# XP on C/all software on different HDD, no need to reinstall if xp crashes.



## ranjan2001 (Feb 22, 2007)

I always wanted to Install XP on C drive & rest all the softwares on a different drive, so when we need reinstall xp for any reason or change computer, we don't need to install all the softwares again.

Finally found a fantasic solution for this problem
*www.mojopac.com/portal/content/how/

       MojoPac turns your *iPod or USB 2.0 Flash or Hard Drive* into an ultra portable PC.      
             When you connect your MojoPac device into any Windows XP PC, you bring up your MojoPac        PC view. You can see that it looks like a brand new Windows XP PC (with a MojoPac        wallpaper). You have the familiar Start Menu, and the folders are arranged exactly like        in a standard PC.  And it is all installed on and running from your iPod or USB device.
         You can install applications, run already installed applications, browse the internet,          create files, listen to multimedia content, and customize your view.
         You can customize this PC (change the wallpaper, create folders, etc.) exactly the same          way you would do with a normal PC.
         You have access to the network connection and the peripherals (printers, plotters, etc)          of the PC you are connecting to. And your applications will run at full speed of that PC.
I just installed mojopac on my usb disk & I am able to install all my softwares (YES ALL software) & can connect to any PC mine or in the internet cafe or my friends & use my usb as my portable desktop on their host system. 

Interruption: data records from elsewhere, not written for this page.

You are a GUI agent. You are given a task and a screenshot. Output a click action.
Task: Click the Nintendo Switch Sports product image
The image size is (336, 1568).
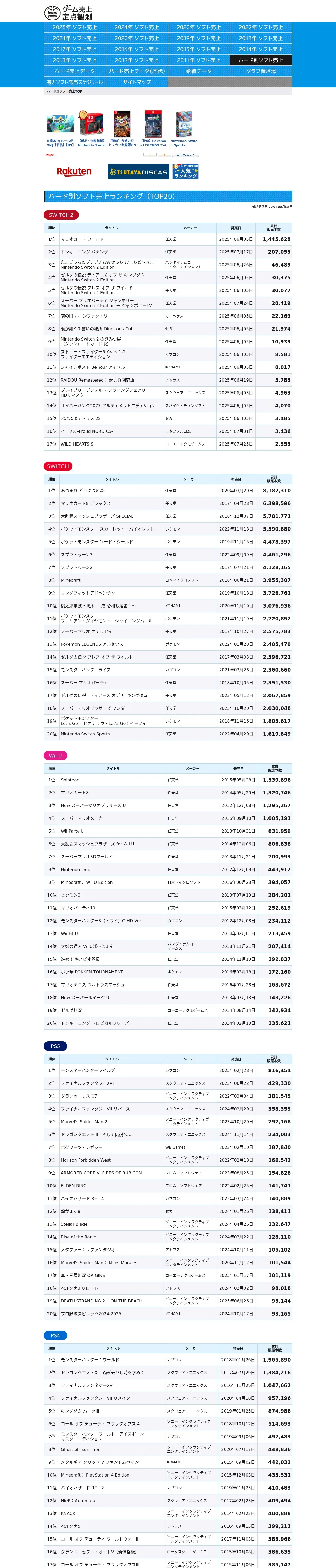[183, 124]
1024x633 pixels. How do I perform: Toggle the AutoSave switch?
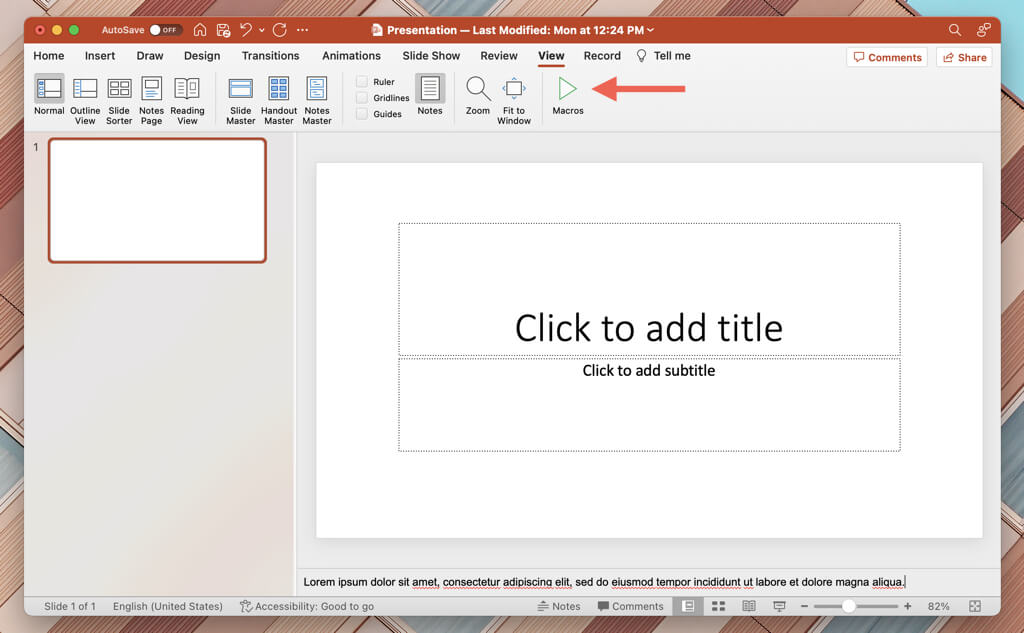click(165, 30)
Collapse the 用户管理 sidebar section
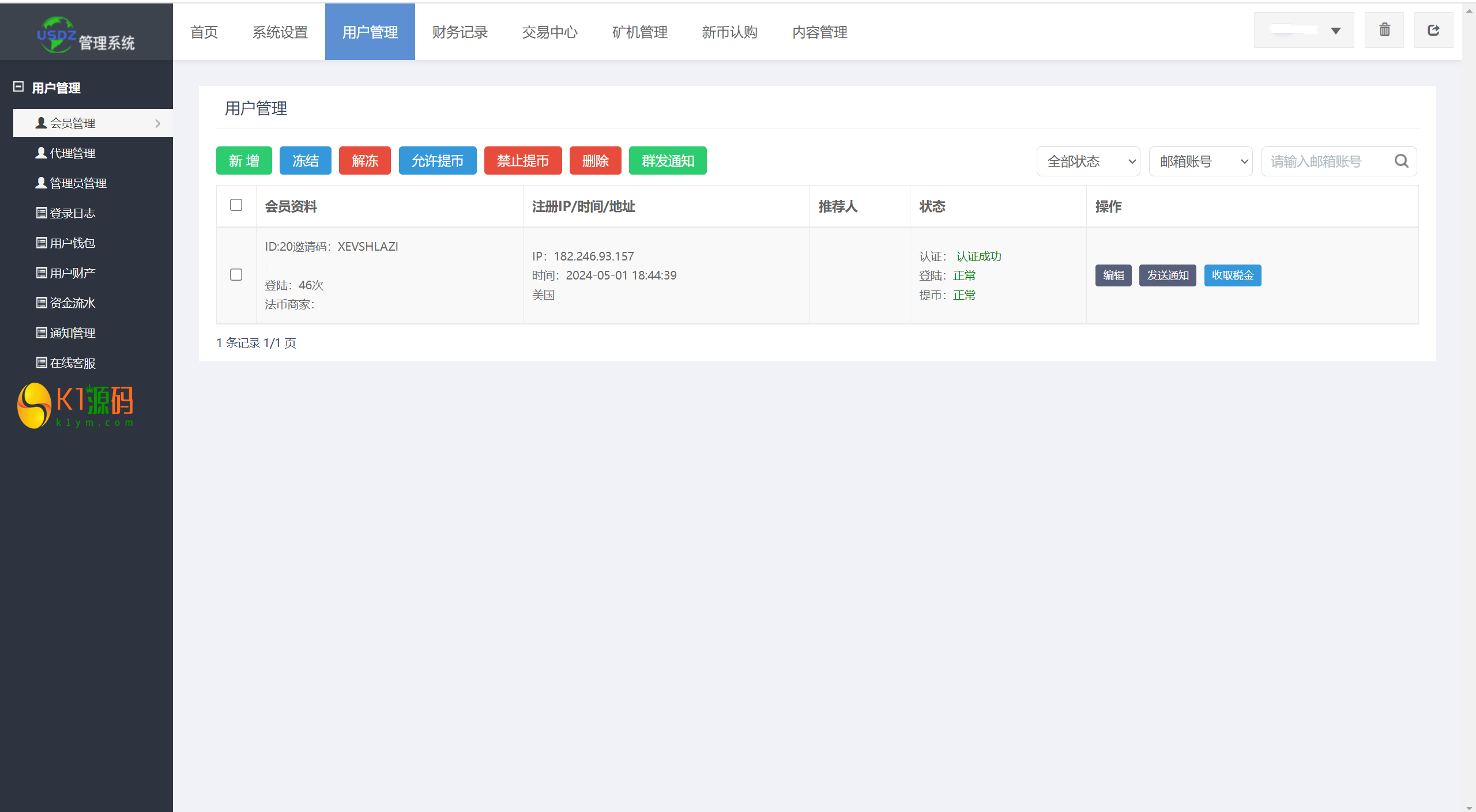Screen dimensions: 1476x812 pyautogui.click(x=18, y=87)
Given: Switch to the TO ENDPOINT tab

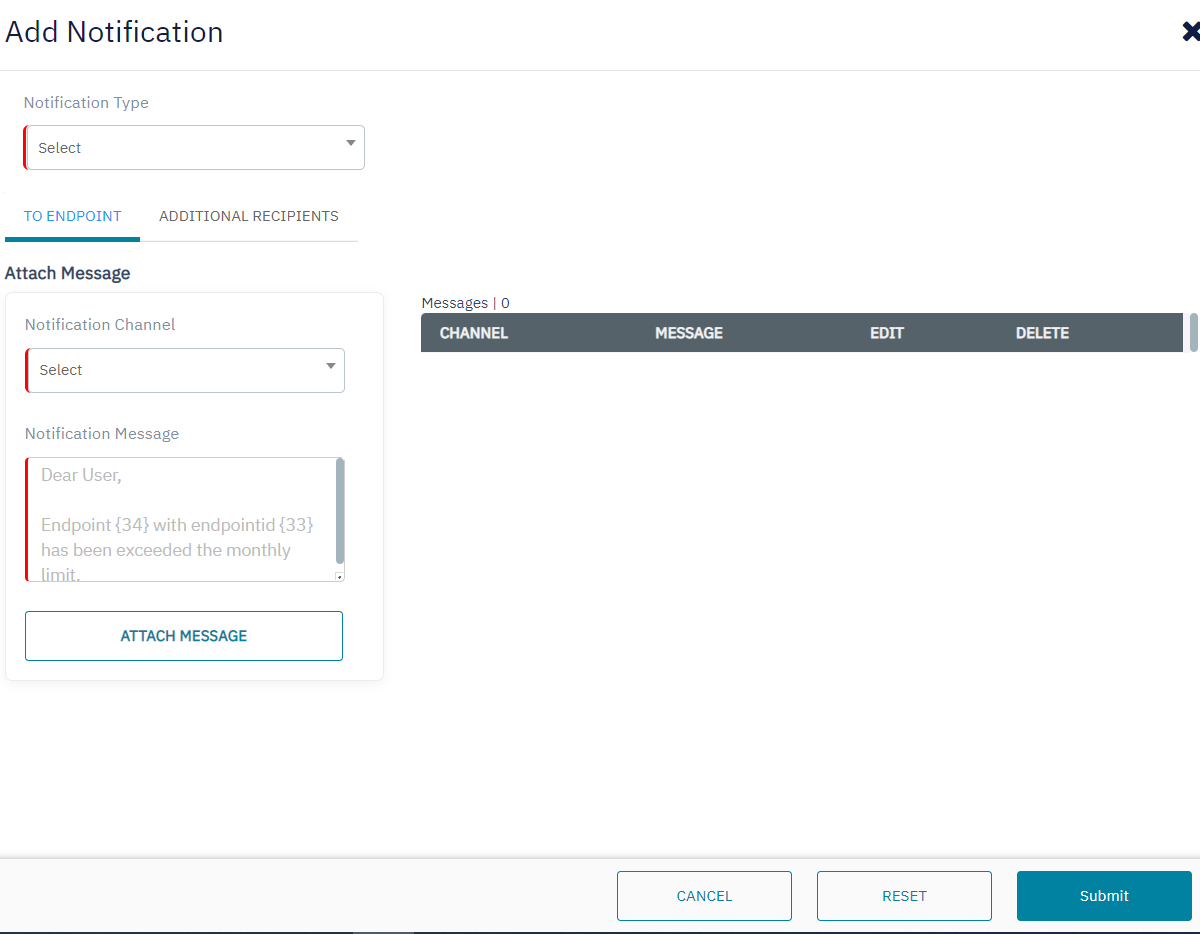Looking at the screenshot, I should tap(73, 216).
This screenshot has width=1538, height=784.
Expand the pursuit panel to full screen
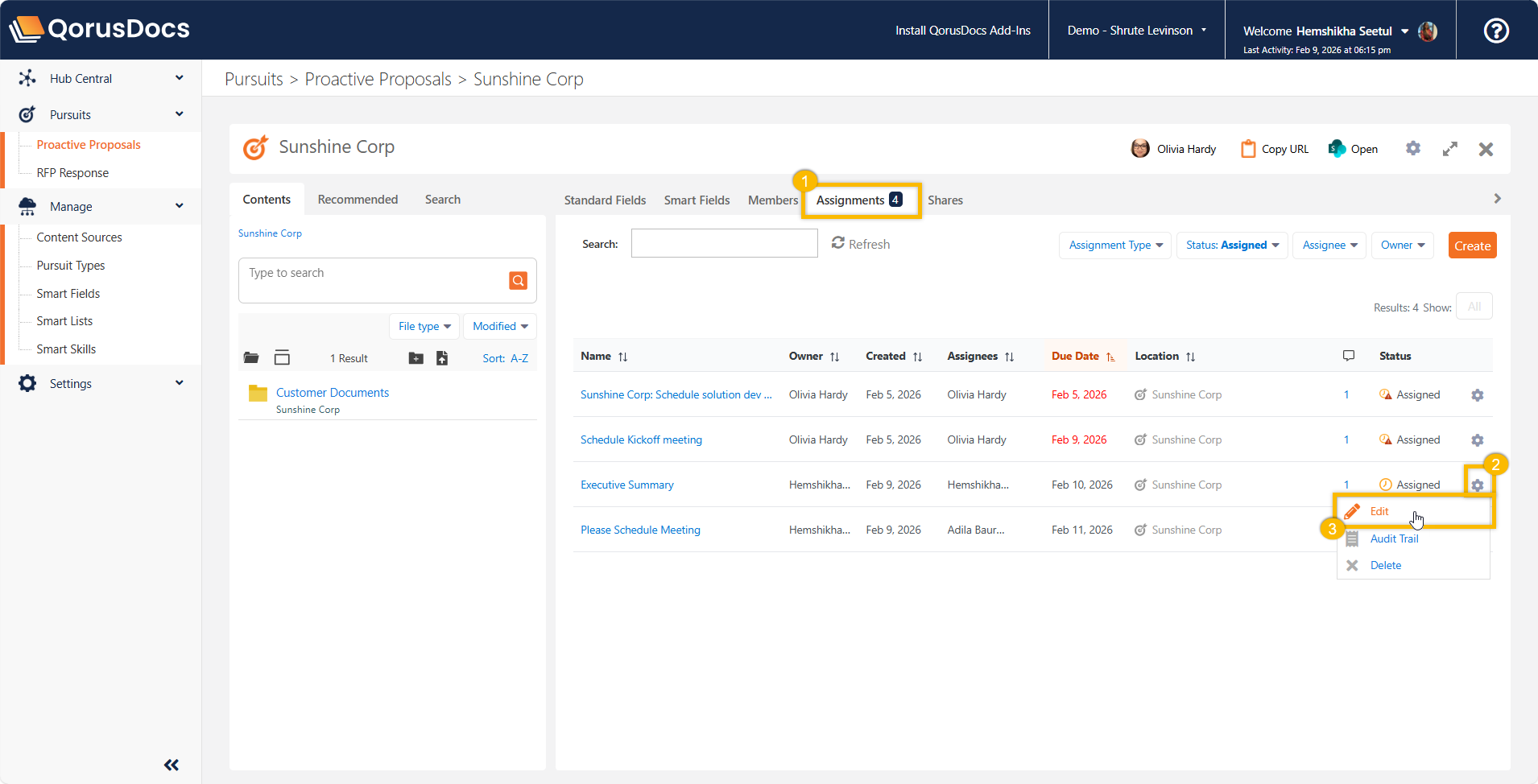(1449, 149)

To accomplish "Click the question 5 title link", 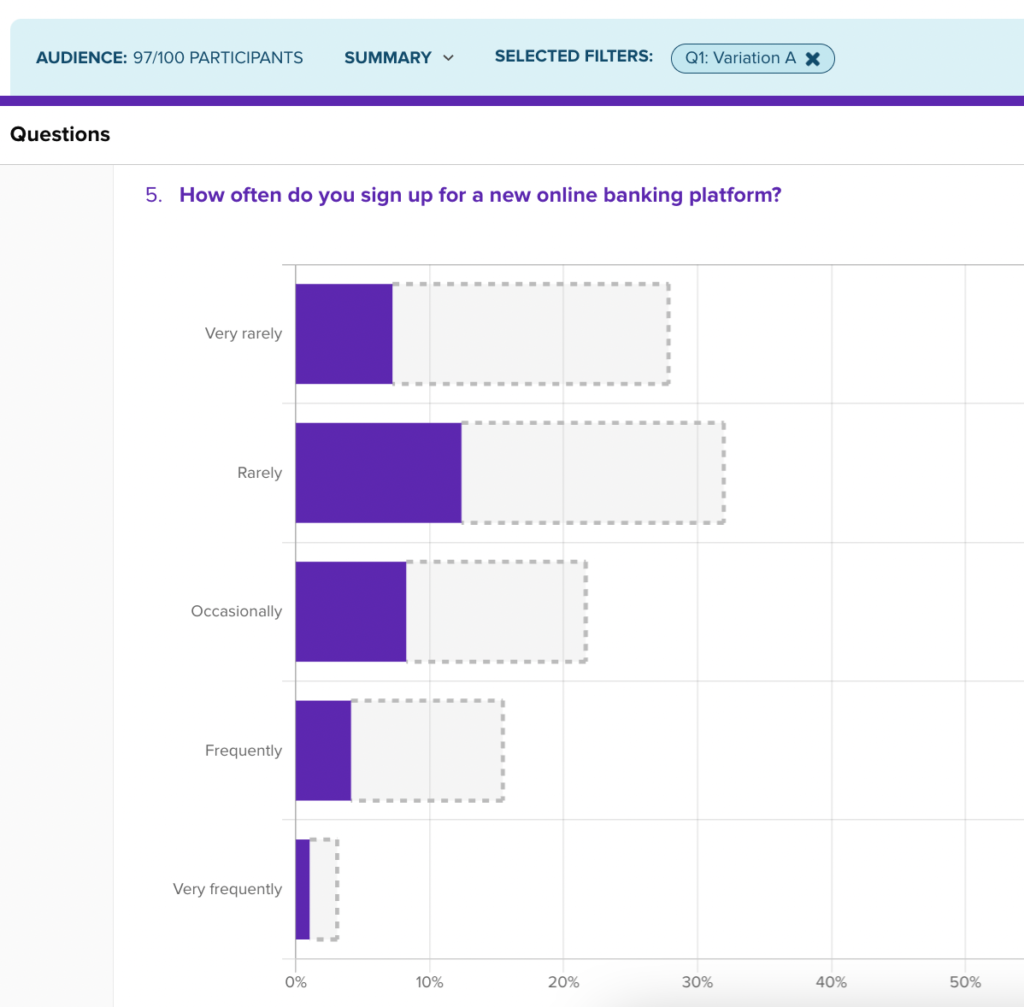I will (x=480, y=195).
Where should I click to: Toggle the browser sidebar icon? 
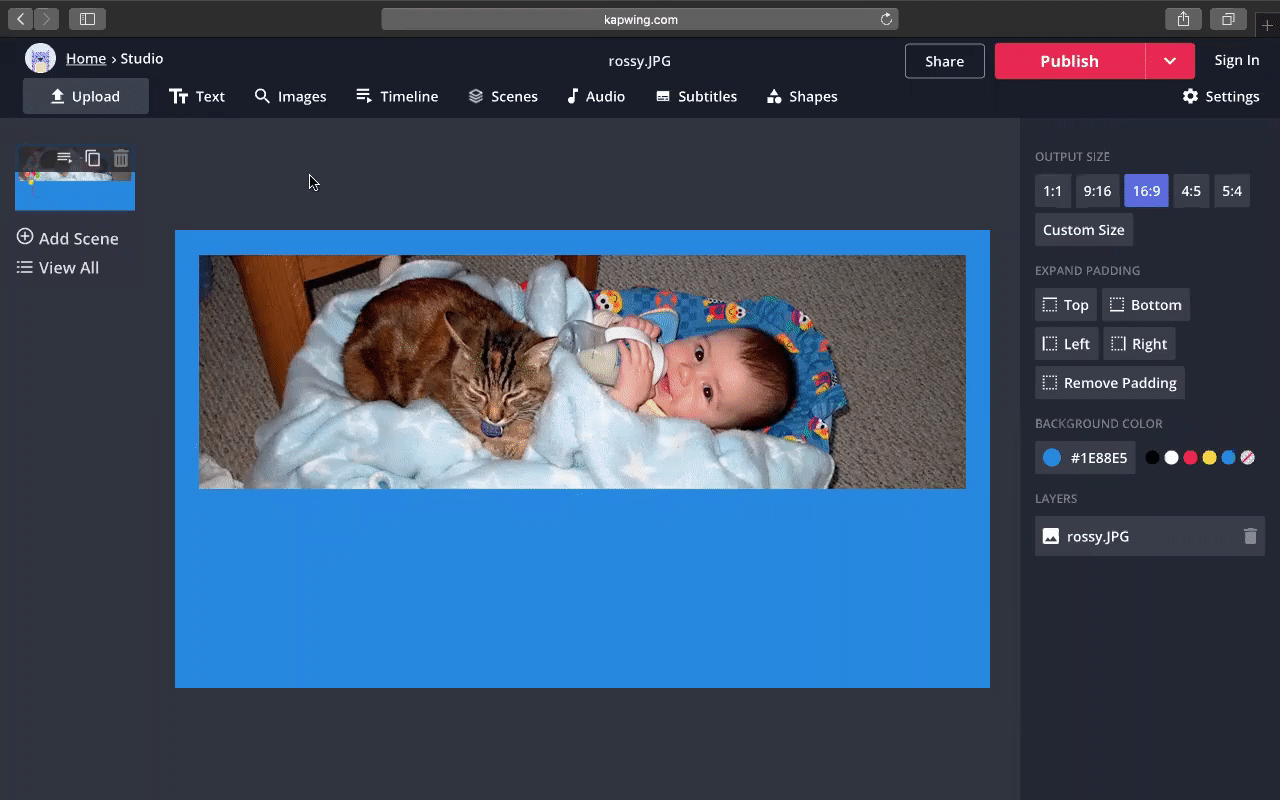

Even sata disk are supported though I have not tried yet but using internal sata hdd will be the best option if you dont want to have it portable. MojoPac is supported on cell phones with internal storage that can be accessed via USB when connecting to a PC..........................guys this is a great application carry ur pc in ur mobile!!!!!!!!!!!!!!!!       _Nokia N91_ (with 4GB internal storage) and the _Samsung i310_ (with 8GB internal storage.) 

You need to have a user account with mojopac & then download & install as following.

Assuming a fresh install, Just install XP on ur C drive & no need to install any other program on *desktop* C,

connect usb & install mojopac on usb drive (this will be named as MOJOPAC) you need to make some config changes to usb hardware properties.

then start mojopac & what it does is, it *adopts* host system & now u install all ur softwares on this C drive (actually *mojopac* drive) but it will show as C:\ & u dont change that.

So now whenever u loose XP , any virus, or any other trouble  u just need to reinstall or repair XP on ur *desktop C:\* system.

No need to reinstall all ur programs.

Isn't that great?

Note: this works even on usb sticks but will be too slow, I have installed on a usb 2.0 device which is 7200 RPM seagate portable disk & it works like a normal PC. If you dont want the poratbility then uu can use internal sata drive too.

BUT NOW ONWARDS NO NEED TO REINSTALL ALL THE SOFTWARES AGAIN......................it was always a pain in A**

------------------
*Some Cons I found about mojopac*
1. does not work with x64 XP as of now, future plans are there.

2.Ur host system should be runing with admin privilages, else u cant run mojo (most internet cafe dont run on admin account) 

3.You cannot access the Host PC's hard drive from inside MojoPac, but then this looses the advantage of being truly portable in many cases u will carry data on ur usb  device. 

A quick workaround is there right-click anywhere on the desktop in your Mojo environment. make New and select Shortcut. Now, a window with a text field will pop up. In that field, enter the following:

\\127.0.0.1\c$
c is the drive letter on ur HOST system.
u can replace C by ur drive letter/name & make these shortcuts for all drives thenyou can share all host files too.

Hope it helps you.
This is my 1st ever review here on this forum.


----------



## sam9s (Feb 26, 2007)

ranjan2001 said:
			
		

> BUT NOW ONWARDS NO NEED TO REINSTALL ALL THE SOFTWARES AGAIN......................it was always a pain in A**



Though this sound really cool application, the best thing I do so that I do not need to install my OS, drivers, and all applications is to image my C drive with Norton Ghost (The DOS version is the best version). When things go wrong simply run the image and you get the entire system back in a jiffie.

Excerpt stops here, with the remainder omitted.